In the 1960s, Hannah Wilke caught the attention of the New York art scene and shocked the public with her frank and sexual sculptures, which forced viewers to confront the body as a site of pleasure and eroticism, death and decay. Wilke is now best known for her “vulva sculptures,” (a body of work readers can explore on their own) but in all of the media that she worked in — drawing, photography, performance, and perhaps most famously, chewing gum — Wilke offered up the naked body as a challenge, directing the shame that’s often associated with it toward the embarrassed spectator.
The political charge of Wilke’s career isn’t immediately apparent from the work in “Early Drawings,” an exhibit on view until October 30 at the Ronald Feldman Gallery, but it is present. (Several of Wilke’s pieces are also included in the “Shifting the Gaze: Painting and Feminism” exhibit, currently on view at the Jewish Museum.) Viewers entering the show, which highlights Wilke’s drawing from the 1960s and ‘70s, are met with several walls of collage work and line drawings — muted geometric designs that emanate from cutout pictures of puppies and saints. Some of these are clearly tongue-in-cheek; in one series, canvases are carved up into light pastel patterns set against retro imagery. Others, like “Stanley Landsman,” a photo homage to the light and glass sculptor, and “This Was Once My Mother’s Plate,” a simple ghostly tracing, quietly incorporate Wilke’s personal history.
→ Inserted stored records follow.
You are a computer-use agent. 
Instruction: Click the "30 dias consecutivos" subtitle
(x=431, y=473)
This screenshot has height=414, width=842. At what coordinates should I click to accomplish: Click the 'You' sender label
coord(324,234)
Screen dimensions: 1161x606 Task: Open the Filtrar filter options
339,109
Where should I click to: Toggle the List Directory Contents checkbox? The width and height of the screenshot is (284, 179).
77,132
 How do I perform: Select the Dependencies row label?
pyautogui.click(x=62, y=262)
While the curators decided to put Wilke’s more accessible pieces in the front, walking into the back of the gallery reveals a parallel trend in her art. Darker, more primitive drawings are on display here, and the measured restraint of previous canvases gives way to sketches reminiscent of abstract expressionism and Anselm Kiefer, or in several instances, large hairy insects. These pieces stick to Wilke’s preferred themes — geometric patterns, suggestively anatomical shapes — but also experiment with them. The shapes here are bulkier and more menacing, deliberately masking the skill of composition behind the intensity of raw emotion.
The show is not organized chronologically (Wilke didn’t date or title most of the pieces), and the gallery’s second room is mostly given over to her crayon drawings. Many of these are childlike in form and sexual in content, overtly depicting the phalluses and free-floating body parts that are only hinted at in the beginning of the show. Opposite these drawings are three of the exhibition’s most stylistically incongruous pieces: “Crucifixion Complex” (1978), an alphabet soup of religiously-themed wordplay, flanked by two versions of “Left-Wing Angel,” an image of a winged woman (possibly the artist) that’s most striking for its realism.
These last three pieces, while markedly different from the rest of the drawings, establish the context for what I took to be the exhibit’s closing piece: “Criminal Fingerprint Record” (1977) — two photos of ink-stained fingers framed above an official government document. The form, which includes Wilke’s address and identifying information, jolts the viewer out of one kind of abstraction and confronts her with another, equally shocking exposure. After developing a familiarity with Wilke’s drawings, it’s to the curators’ credit that they allow her a final and unexpected word.